BEGIN Input

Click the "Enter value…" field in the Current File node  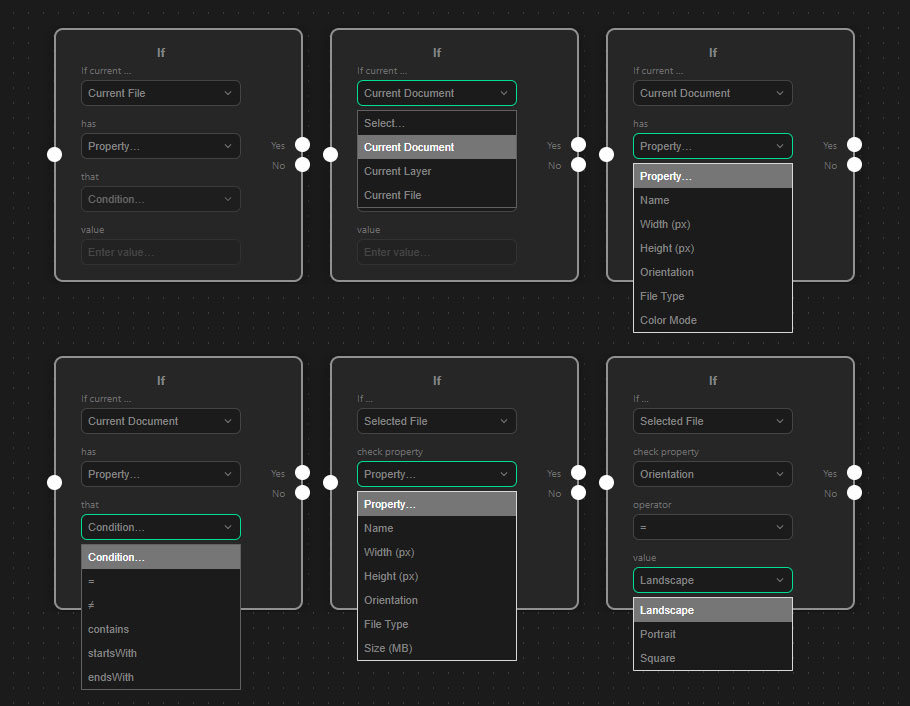coord(160,252)
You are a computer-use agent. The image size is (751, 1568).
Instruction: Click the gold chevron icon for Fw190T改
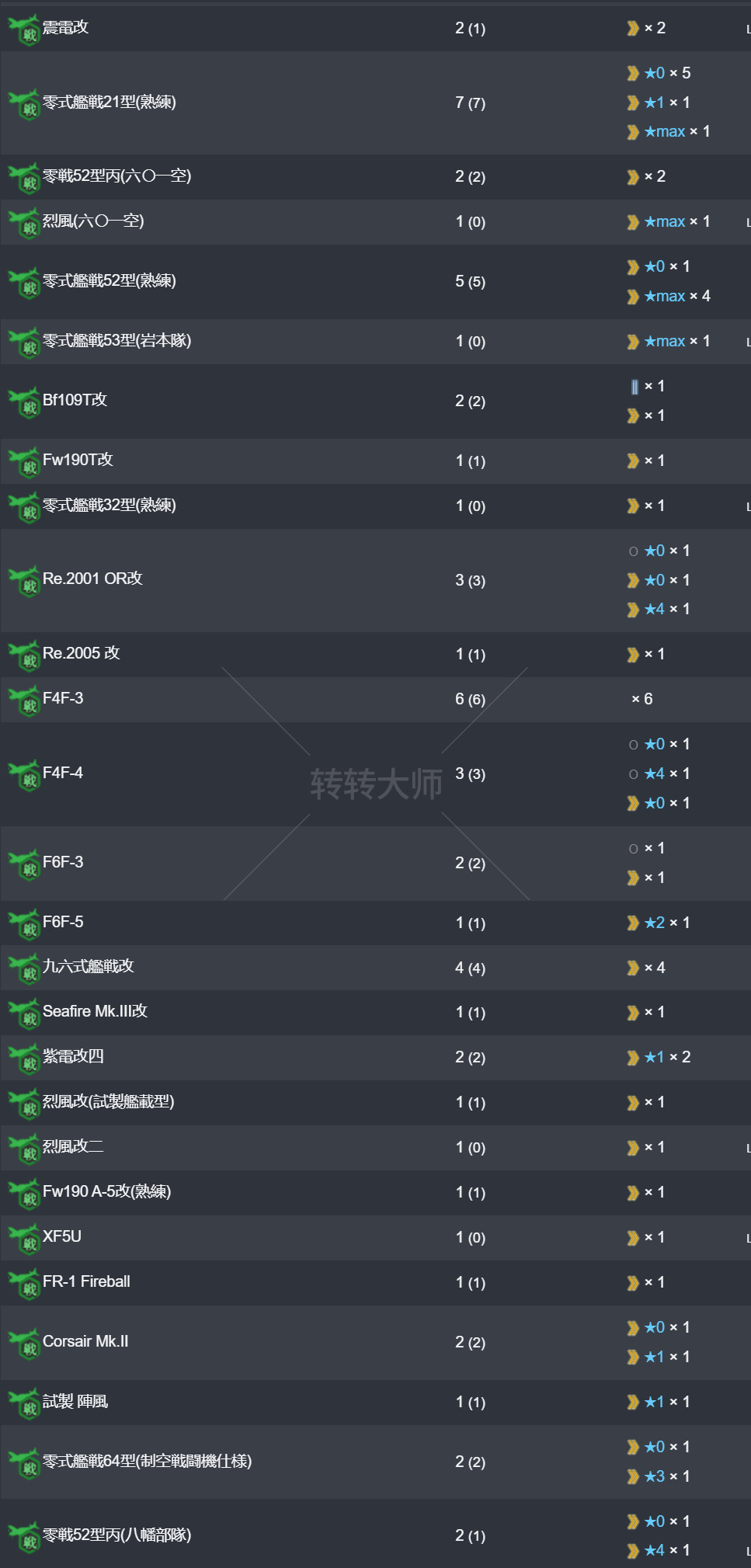tap(633, 461)
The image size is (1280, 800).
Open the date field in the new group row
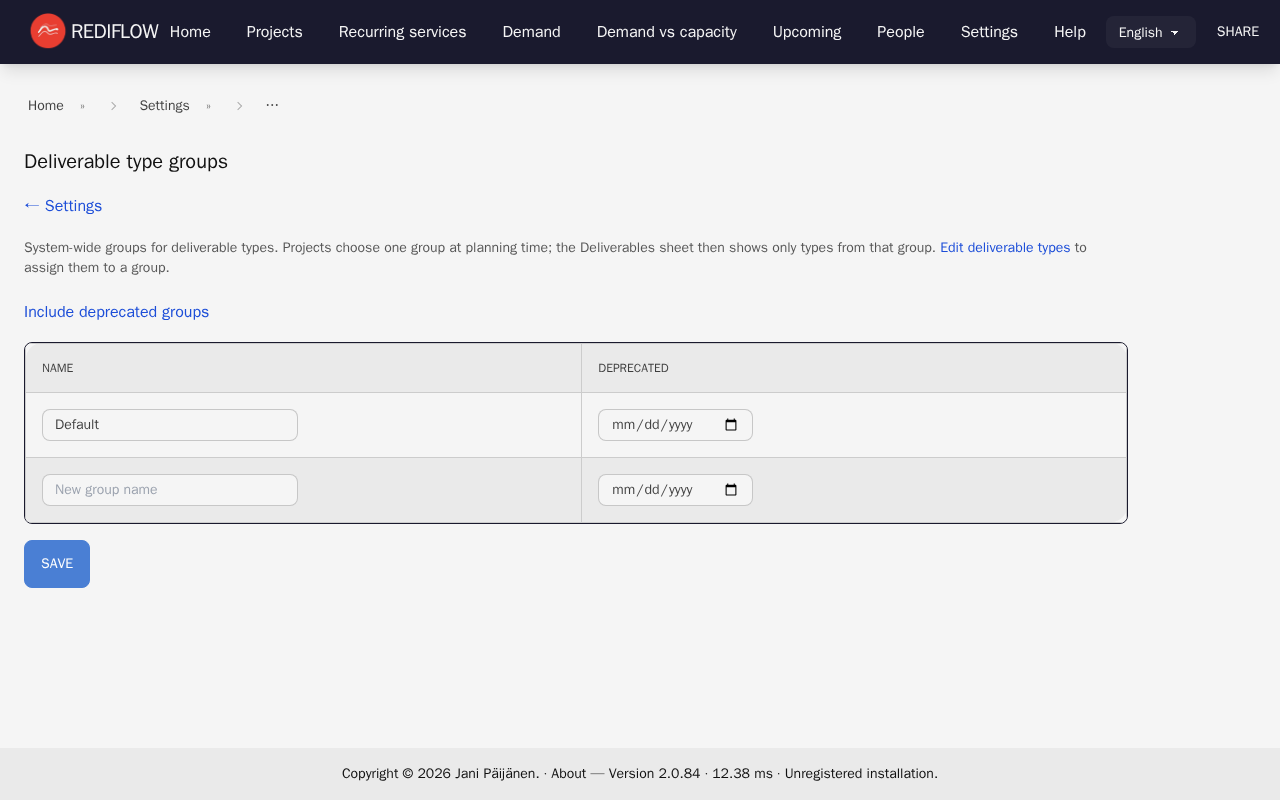[660, 489]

END Input

» The problem:
Lines before the one containing "The image size is (1280, 800)." are not wanted; repeat that line and the rest of the listing exactly, leaving out pictures.

» Answer to this exercise:
The image size is (1280, 800).
Open the date field in the new group row
[660, 489]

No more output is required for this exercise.